シンクムーブ株式会社は、生成AI普及後のWeb記事閲読に関する実態調査の結果を公開しました。全国15~99歳の男女1,000人を対象としたスクリーニング調査と、Web記事を読みかつ生成AI接触経験のある210人を対象とした本調査の2段階で実施されたものです。
本調査(n=210、複数回答)で、Web記事を読むのをやめる理由として最も多かったのは「結論・答えがはっきりしない、ぼかされている」で44.8%でした。次いで「同じような内容が何度も繰り返される」が43.8%、「広告・アフィリエイト目的に感じる」が38.6%と続いています。
一方、コンテンツ業界で議論されてきた「AI・ロボットが書いたような文章に感じる」は17.1%にとどまり、9つの選択肢中7位という結果でした。離脱理由の上位は文体ではなく、記事の構造・情報設計・広告表現に関わる要素が占めています。

さらに注目されるのは、AI利用頻度別のクロス集計です。情報収集でのAI利用が「大幅に増えた/やや増えた」と回答した層(n=137)と「変わらない」層(n=53)を比較したところ、AI利用増加層はほぼすべての離脱理由で離脱率が高い傾向が確認されました。
特に差が大きかったのは「情報が古い・更新されていない」で+19.9ポイント、「自分の知りたいことと違う内容だった」が+12.7ポイント、「読みにくい・見づらい」が+9.8ポイントでした。AIで瞬時に回答を得る体験に慣れた読者ほど、Web記事への要求水準が高まっている可能性を示唆しています。

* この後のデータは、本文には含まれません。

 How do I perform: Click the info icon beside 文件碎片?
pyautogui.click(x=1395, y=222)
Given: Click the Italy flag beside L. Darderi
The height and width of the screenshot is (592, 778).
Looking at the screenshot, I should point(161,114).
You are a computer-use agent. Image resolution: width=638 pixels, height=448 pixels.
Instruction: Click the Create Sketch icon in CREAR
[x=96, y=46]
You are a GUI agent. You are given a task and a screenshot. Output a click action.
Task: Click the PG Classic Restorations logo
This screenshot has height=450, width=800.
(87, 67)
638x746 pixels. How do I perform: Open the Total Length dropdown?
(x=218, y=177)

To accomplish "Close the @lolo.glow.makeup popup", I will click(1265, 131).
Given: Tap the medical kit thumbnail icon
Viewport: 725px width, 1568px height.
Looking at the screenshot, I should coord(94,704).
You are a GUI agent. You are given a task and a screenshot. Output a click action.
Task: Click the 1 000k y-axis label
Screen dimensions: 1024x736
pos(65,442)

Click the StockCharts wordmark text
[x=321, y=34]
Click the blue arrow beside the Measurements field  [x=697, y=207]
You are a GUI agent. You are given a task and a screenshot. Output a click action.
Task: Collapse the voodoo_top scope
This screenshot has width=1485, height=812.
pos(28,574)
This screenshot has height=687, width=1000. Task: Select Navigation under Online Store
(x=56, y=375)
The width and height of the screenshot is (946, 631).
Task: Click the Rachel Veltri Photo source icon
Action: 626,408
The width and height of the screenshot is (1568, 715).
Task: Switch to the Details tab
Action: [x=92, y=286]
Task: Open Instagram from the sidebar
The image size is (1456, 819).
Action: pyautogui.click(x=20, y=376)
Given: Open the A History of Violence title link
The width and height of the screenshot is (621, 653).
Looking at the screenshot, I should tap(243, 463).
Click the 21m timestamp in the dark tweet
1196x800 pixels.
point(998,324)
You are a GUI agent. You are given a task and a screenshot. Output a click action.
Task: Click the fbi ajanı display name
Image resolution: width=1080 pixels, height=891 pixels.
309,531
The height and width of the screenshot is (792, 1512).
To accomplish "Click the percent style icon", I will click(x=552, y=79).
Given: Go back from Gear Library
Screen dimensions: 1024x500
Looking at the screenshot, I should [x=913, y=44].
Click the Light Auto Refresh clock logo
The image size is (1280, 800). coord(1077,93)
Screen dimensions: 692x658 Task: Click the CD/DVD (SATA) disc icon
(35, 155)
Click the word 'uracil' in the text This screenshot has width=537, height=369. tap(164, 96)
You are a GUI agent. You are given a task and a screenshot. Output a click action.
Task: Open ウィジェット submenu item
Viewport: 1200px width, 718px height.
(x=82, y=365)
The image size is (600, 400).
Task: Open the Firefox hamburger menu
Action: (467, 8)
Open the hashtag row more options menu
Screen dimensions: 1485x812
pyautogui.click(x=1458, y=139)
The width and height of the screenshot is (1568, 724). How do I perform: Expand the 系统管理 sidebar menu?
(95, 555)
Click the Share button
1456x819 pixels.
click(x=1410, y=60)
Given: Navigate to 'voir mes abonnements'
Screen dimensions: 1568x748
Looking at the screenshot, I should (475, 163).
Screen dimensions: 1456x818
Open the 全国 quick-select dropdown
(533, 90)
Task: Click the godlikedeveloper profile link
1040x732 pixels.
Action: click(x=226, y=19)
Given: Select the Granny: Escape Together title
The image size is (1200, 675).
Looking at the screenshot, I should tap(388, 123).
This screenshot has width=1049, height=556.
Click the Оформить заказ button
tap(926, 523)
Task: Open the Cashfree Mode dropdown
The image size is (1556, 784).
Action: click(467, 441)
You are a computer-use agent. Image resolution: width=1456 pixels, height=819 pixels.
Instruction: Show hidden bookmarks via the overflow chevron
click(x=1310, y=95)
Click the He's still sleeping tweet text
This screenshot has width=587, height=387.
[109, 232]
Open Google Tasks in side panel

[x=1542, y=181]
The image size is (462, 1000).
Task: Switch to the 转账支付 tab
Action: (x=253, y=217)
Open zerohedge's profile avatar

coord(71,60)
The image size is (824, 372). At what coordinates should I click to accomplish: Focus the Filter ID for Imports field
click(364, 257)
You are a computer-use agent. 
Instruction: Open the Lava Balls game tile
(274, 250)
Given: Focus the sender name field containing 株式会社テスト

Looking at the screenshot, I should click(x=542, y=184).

ただし「AIっぽさ」についてはAI利用増加層が18.2%、変わらない層が15.1%で差は3.2ポイントにとどまり、AI利用頻度が増えても「AI生成かどうか」への敏感さは大きく変わらないことが分かりました。
本調査回答者の65.2%(大幅に増えた21.9%+やや増えた43.3%)が、1~2年前と比べてAI利用頻度が増えたと回答しています。また、記事がAI生成と分かった場合に「読む優先度が下がる」12.4%、「そのページを閉じる」4.3%と、合計16.7%が警戒・離脱寄りの反応を示す層として存在することも明らかになりました。

調査の詳細報告書では、全12問の全選択肢の結果や設問横断の分析が公開されています。なお本調査は2026年3月時点のもので、自己申告式のインターネット定量調査である点に留意が必要です。